Short task
Reproduce the rows from the line with "What do you see at coordinates (1473, 777)" up to and including the line with "WHAT'S ON is", switching each occurrence of "element" to "item" and leaving everything else unchanged.

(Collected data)
-- -- --

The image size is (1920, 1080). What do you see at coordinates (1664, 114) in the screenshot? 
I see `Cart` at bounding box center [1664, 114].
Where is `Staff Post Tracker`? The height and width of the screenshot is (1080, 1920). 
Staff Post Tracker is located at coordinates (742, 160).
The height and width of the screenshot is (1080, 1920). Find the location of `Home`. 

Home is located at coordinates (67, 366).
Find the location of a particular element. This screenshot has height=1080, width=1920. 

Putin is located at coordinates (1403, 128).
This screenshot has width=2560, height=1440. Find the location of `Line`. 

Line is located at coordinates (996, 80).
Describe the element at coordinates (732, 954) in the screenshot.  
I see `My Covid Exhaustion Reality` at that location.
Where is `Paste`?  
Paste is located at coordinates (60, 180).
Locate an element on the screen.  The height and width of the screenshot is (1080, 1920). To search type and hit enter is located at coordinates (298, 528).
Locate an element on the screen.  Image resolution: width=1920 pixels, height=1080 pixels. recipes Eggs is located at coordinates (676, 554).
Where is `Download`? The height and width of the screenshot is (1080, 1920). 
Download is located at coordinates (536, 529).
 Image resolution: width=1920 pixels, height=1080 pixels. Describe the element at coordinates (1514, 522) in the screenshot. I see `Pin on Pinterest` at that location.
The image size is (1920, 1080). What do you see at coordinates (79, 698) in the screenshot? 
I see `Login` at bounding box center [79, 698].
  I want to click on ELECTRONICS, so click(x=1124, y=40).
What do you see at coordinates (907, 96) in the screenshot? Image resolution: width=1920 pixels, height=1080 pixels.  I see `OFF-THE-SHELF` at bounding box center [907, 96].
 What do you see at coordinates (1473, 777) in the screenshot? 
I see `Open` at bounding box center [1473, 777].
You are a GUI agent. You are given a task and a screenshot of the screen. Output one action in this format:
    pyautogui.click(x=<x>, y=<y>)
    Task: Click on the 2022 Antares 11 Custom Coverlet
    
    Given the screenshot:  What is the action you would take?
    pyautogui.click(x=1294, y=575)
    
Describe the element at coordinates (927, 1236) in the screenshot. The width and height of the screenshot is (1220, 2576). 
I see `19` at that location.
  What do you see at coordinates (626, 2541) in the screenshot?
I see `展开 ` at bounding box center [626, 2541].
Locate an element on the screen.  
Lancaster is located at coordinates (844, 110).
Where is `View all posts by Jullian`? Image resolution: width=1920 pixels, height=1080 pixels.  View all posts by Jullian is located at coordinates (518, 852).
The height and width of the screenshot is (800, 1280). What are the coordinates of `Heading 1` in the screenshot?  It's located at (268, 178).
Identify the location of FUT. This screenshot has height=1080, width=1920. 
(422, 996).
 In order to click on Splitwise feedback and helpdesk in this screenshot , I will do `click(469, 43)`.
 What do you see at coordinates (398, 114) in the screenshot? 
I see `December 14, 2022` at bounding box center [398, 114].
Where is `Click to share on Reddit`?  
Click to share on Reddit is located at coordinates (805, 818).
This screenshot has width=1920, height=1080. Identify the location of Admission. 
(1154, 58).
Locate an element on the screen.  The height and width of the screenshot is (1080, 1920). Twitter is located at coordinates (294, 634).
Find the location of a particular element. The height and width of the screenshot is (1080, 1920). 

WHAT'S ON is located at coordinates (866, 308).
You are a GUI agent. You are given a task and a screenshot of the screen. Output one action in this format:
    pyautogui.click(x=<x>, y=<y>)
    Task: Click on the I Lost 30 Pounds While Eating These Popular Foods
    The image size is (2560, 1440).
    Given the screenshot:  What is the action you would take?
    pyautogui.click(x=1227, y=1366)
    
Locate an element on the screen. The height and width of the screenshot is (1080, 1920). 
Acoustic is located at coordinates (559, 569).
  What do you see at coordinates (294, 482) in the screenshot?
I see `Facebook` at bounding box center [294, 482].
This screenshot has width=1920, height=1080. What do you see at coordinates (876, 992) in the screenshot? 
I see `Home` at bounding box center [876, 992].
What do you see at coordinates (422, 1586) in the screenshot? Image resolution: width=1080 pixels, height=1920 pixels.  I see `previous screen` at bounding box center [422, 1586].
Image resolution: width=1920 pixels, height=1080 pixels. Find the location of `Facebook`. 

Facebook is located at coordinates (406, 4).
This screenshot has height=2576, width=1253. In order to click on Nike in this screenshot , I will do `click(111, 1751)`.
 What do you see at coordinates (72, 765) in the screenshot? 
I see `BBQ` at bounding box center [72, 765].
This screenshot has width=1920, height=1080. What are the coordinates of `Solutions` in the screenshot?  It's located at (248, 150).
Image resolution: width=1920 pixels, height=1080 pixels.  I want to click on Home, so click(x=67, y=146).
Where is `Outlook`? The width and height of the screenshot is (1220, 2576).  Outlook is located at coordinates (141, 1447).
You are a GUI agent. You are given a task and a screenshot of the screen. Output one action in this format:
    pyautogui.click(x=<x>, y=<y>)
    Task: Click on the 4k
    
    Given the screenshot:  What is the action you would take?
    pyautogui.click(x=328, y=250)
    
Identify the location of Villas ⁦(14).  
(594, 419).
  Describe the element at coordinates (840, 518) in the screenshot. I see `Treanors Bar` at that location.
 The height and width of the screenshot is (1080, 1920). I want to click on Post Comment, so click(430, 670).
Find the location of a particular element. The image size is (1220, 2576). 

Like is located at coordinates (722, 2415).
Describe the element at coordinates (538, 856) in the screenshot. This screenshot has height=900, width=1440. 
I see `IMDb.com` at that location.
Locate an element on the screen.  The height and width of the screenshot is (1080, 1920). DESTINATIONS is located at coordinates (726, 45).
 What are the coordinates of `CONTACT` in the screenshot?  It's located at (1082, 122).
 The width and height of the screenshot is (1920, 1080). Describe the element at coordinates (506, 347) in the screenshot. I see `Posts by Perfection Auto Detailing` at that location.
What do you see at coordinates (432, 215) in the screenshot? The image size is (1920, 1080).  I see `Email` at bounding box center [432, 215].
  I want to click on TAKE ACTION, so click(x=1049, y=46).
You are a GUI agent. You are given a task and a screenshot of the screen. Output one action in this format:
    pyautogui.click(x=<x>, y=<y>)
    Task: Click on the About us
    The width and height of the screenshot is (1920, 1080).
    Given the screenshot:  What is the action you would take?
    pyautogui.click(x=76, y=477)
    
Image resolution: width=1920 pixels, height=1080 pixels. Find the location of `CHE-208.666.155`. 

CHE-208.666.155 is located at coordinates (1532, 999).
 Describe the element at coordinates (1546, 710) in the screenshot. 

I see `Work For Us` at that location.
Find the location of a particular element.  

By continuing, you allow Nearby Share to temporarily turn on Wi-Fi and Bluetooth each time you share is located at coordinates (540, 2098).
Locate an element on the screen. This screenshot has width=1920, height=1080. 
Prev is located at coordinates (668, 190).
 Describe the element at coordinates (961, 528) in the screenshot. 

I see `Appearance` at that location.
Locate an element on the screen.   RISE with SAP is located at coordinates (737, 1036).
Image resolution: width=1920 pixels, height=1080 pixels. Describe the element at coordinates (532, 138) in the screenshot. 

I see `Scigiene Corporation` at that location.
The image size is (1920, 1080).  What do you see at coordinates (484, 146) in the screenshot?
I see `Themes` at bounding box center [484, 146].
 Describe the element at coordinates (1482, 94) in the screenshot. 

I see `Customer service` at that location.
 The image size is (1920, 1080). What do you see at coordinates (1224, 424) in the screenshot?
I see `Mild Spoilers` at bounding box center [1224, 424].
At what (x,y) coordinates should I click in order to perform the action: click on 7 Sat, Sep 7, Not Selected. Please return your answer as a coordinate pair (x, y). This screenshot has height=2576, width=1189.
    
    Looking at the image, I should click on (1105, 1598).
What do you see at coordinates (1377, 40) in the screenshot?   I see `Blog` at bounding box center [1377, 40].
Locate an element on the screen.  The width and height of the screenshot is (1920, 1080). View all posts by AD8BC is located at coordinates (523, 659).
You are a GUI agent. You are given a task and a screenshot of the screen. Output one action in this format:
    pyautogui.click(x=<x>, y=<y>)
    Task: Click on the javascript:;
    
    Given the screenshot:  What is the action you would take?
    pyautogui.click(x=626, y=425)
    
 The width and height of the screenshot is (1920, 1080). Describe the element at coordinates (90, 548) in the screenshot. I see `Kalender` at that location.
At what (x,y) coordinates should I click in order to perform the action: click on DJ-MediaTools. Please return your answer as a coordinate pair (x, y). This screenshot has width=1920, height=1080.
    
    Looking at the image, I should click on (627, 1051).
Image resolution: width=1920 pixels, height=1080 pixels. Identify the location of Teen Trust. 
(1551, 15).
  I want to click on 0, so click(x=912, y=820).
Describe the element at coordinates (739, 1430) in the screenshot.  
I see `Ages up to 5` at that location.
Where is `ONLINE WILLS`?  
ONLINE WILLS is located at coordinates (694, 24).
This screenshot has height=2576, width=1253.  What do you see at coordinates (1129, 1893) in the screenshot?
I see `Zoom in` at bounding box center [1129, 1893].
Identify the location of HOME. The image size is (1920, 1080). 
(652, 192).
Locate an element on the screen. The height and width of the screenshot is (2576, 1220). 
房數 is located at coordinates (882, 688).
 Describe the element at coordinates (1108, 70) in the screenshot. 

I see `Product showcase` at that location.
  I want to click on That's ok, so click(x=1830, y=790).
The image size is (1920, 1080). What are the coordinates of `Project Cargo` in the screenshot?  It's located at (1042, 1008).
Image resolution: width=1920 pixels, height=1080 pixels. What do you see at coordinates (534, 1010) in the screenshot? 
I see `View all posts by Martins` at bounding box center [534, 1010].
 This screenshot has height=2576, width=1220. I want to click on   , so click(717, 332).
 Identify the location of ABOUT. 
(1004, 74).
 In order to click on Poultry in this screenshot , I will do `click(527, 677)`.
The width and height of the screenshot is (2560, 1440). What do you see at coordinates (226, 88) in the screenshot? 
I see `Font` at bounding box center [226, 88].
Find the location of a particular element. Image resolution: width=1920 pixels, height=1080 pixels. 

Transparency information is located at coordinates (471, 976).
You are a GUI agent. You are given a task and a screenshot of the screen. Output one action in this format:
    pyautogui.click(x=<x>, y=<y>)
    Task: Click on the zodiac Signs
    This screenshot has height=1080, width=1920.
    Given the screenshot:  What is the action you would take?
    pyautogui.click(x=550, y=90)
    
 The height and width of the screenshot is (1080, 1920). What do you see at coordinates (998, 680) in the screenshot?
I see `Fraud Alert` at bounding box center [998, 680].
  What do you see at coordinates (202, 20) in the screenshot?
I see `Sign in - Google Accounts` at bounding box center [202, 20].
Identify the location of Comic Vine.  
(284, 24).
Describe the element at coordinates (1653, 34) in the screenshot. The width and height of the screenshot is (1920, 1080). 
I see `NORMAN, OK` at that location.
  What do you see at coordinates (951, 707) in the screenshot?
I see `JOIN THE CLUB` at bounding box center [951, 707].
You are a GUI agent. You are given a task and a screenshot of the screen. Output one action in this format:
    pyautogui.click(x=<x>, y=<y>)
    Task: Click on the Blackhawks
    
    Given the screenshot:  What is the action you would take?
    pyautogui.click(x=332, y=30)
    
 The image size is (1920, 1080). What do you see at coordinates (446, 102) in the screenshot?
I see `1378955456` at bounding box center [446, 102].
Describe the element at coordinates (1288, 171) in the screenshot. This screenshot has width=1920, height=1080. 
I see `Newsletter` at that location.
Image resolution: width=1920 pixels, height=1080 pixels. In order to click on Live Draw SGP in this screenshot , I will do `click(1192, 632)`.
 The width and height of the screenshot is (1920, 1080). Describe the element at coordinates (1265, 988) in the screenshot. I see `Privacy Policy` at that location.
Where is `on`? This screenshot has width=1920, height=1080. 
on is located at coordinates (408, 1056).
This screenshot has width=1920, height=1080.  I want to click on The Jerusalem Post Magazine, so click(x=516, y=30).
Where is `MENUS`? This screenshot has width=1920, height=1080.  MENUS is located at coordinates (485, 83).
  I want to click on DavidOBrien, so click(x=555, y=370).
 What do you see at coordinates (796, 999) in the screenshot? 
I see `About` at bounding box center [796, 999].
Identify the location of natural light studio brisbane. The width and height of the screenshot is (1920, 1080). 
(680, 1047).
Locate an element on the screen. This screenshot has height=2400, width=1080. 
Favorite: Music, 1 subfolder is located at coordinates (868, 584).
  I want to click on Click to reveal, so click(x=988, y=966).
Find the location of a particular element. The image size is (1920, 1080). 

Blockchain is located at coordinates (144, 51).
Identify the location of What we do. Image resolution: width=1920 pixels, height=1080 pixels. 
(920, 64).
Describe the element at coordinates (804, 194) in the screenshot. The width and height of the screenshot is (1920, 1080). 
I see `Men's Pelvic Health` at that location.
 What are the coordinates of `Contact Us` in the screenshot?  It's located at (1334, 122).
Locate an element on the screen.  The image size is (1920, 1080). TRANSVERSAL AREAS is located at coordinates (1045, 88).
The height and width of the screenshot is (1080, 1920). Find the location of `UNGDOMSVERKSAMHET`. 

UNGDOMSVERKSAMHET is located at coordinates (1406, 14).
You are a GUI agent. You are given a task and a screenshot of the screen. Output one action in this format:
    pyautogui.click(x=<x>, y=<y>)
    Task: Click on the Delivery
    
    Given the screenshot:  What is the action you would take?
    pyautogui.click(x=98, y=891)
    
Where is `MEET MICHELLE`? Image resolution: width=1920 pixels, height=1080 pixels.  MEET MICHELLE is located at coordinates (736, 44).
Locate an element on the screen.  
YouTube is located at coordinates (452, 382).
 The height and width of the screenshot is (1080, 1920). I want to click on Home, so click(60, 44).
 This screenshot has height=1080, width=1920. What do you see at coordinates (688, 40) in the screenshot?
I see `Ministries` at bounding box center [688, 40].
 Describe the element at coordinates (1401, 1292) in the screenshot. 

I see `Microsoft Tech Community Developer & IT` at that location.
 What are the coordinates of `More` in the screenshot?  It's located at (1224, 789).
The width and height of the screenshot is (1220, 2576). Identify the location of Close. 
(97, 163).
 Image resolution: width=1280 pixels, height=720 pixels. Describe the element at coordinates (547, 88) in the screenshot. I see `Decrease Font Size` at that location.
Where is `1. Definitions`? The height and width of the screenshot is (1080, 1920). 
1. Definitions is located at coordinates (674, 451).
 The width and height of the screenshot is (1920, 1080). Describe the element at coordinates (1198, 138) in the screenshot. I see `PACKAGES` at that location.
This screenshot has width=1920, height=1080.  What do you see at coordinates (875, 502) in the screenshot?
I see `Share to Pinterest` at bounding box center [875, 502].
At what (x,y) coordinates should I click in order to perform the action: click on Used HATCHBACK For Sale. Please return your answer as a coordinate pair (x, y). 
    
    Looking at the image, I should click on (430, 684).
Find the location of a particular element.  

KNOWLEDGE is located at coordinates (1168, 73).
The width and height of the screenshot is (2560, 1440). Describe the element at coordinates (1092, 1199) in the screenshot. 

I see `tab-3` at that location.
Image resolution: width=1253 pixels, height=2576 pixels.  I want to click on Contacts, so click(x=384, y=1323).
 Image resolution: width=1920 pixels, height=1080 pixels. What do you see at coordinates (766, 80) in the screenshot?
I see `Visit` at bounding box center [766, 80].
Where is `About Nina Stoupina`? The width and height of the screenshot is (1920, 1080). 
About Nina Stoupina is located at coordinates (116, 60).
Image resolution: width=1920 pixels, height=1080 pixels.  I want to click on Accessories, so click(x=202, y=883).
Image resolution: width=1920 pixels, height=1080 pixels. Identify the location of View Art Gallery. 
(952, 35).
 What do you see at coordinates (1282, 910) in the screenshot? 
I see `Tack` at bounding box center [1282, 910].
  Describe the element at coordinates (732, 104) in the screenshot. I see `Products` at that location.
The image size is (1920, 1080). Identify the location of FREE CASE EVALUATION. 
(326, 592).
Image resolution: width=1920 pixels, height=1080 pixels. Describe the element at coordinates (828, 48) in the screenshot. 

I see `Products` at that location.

-- -- --

Solution for this task
 What do you see at coordinates (1473, 777) in the screenshot? 
I see `Open` at bounding box center [1473, 777].
You are a GUI agent. You are given a task and a screenshot of the screen. Output one action in this format:
    pyautogui.click(x=<x>, y=<y>)
    Task: Click on the 2022 Antares 11 Custom Coverlet
    
    Given the screenshot:  What is the action you would take?
    pyautogui.click(x=1294, y=575)
    
Describe the item at coordinates (927, 1236) in the screenshot. The width and height of the screenshot is (1220, 2576). 
I see `19` at that location.
  What do you see at coordinates (626, 2541) in the screenshot?
I see `展开 ` at bounding box center [626, 2541].
Locate an item on the screen.  
Lancaster is located at coordinates (844, 110).
Where is `View all posts by Jullian`? Image resolution: width=1920 pixels, height=1080 pixels.  View all posts by Jullian is located at coordinates (518, 852).
The height and width of the screenshot is (800, 1280). What are the coordinates of `Heading 1` in the screenshot?  It's located at (268, 178).
Identify the location of FUT. This screenshot has height=1080, width=1920. 
(422, 996).
 In order to click on Splitwise feedback and helpdesk in this screenshot , I will do `click(469, 43)`.
 What do you see at coordinates (398, 114) in the screenshot? 
I see `December 14, 2022` at bounding box center [398, 114].
Where is `Click to share on Reddit`?  
Click to share on Reddit is located at coordinates (805, 818).
This screenshot has width=1920, height=1080. Identify the location of Admission. 
(1154, 58).
Locate an item on the screen.  The height and width of the screenshot is (1080, 1920). Twitter is located at coordinates (294, 634).
Find the location of a particular item. The height and width of the screenshot is (1080, 1920). 

WHAT'S ON is located at coordinates (866, 308).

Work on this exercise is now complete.